The authors selected three candidates for further examination on the basis that (a) there were human homologues, and (b) that these genes encoded components of pathways pathways known to be involved in the life cycle of influenza virus.  This actually surprised me, as it seemed a curious way to validate the strategy - presumably one could have taken a short cut and selected these genes directly...

The human homologues of the three genes were then investigated in human cells.  In the first round, FVG-R was used to infect the cells, and luciferase activity assayed following various siRNA treatment, demonstrating that knockdown of these three genes did indeed suppress expression of the luciferase (and therefore viral replication).

A second round of analyses used two different influenza virus strains, an H1N1 and an H5N1 strain, comparing the efficacy of siRNA knockdown of the three target genes in suppressing these two viruses.  They also tested the efficacy against two unrelated viruses, VSV and vaccinia.  As a positive control, siRNAs directed against a viral gene (corresponding to the virus being investigated) was used.

The upshot is that not only does knockdown of the three candidate gens suppress influenza virus, but the effect appears to be influenza specific, as neither VSV or vaccinia viruses were affected.

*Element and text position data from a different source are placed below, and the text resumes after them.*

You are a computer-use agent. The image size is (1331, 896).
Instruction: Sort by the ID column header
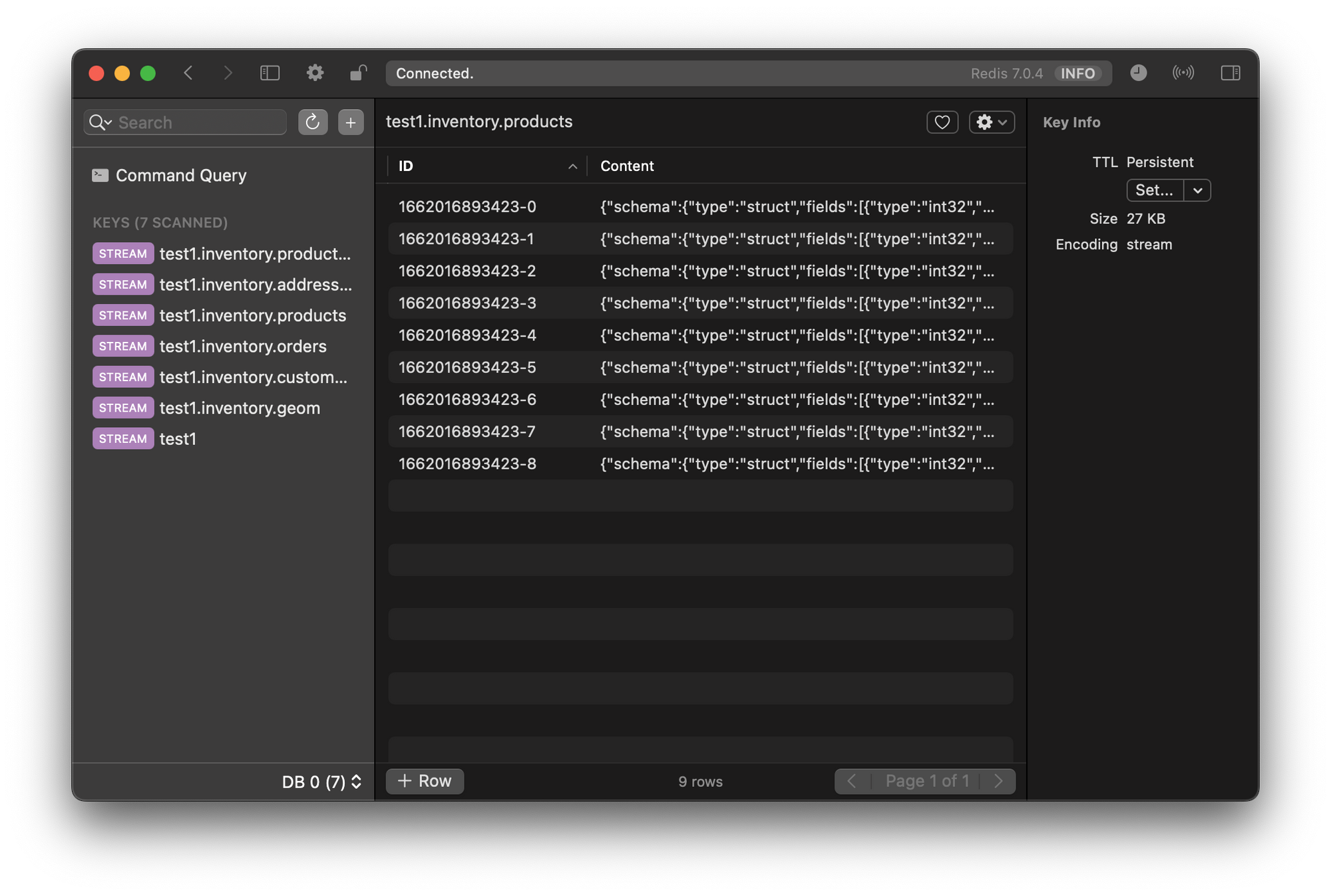coord(486,166)
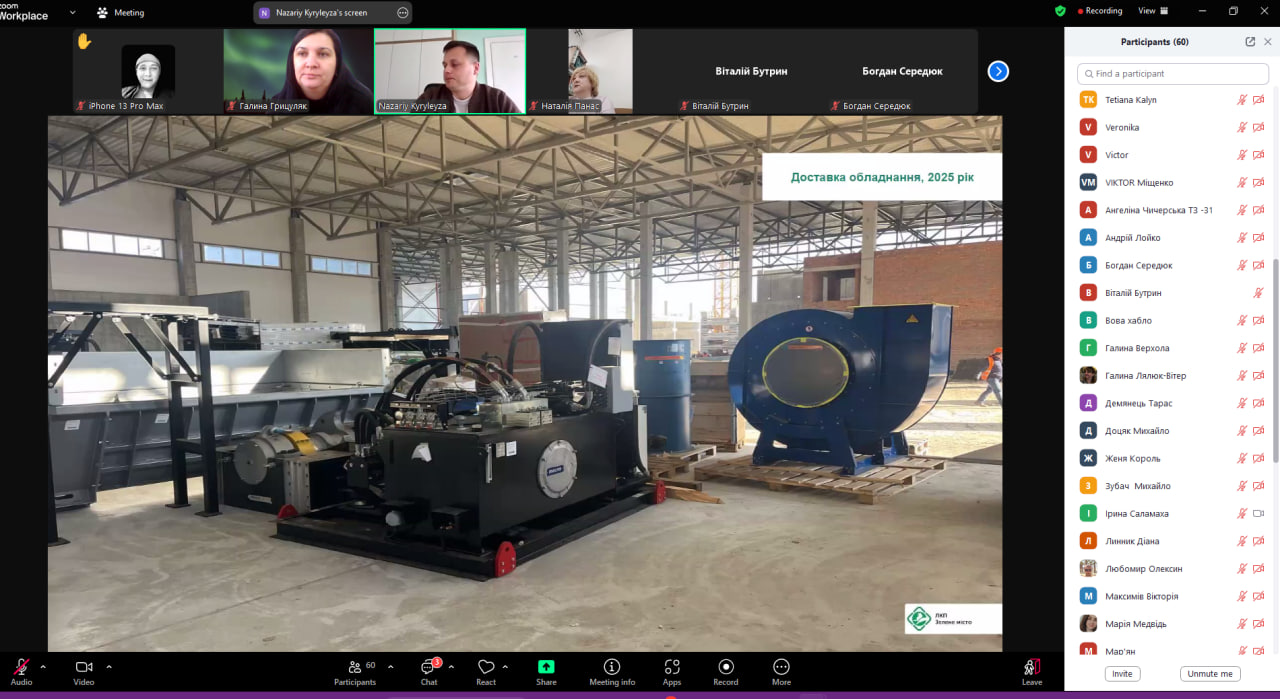Viewport: 1280px width, 699px height.
Task: Open the Share screen icon
Action: (546, 668)
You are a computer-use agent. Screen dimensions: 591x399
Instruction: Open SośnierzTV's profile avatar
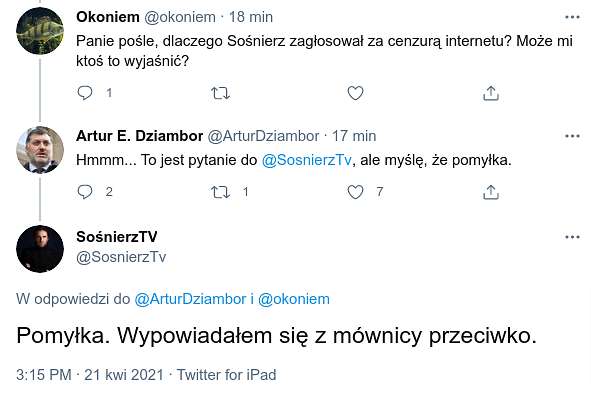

Because one of the candidates encoded a component of the mitochondrial ETC, various drugs targeting the ETC were evaluated for effects on influenza virus replication - some did indeed suppress the virsu, and what's more did so to a greater degree than they suppressed cell viability or another virus (an MLV derivative).

In summary, this paper presents a further Drosophila-based approach to fundamental biomedical studies of disease, and one that should prove widely applicable.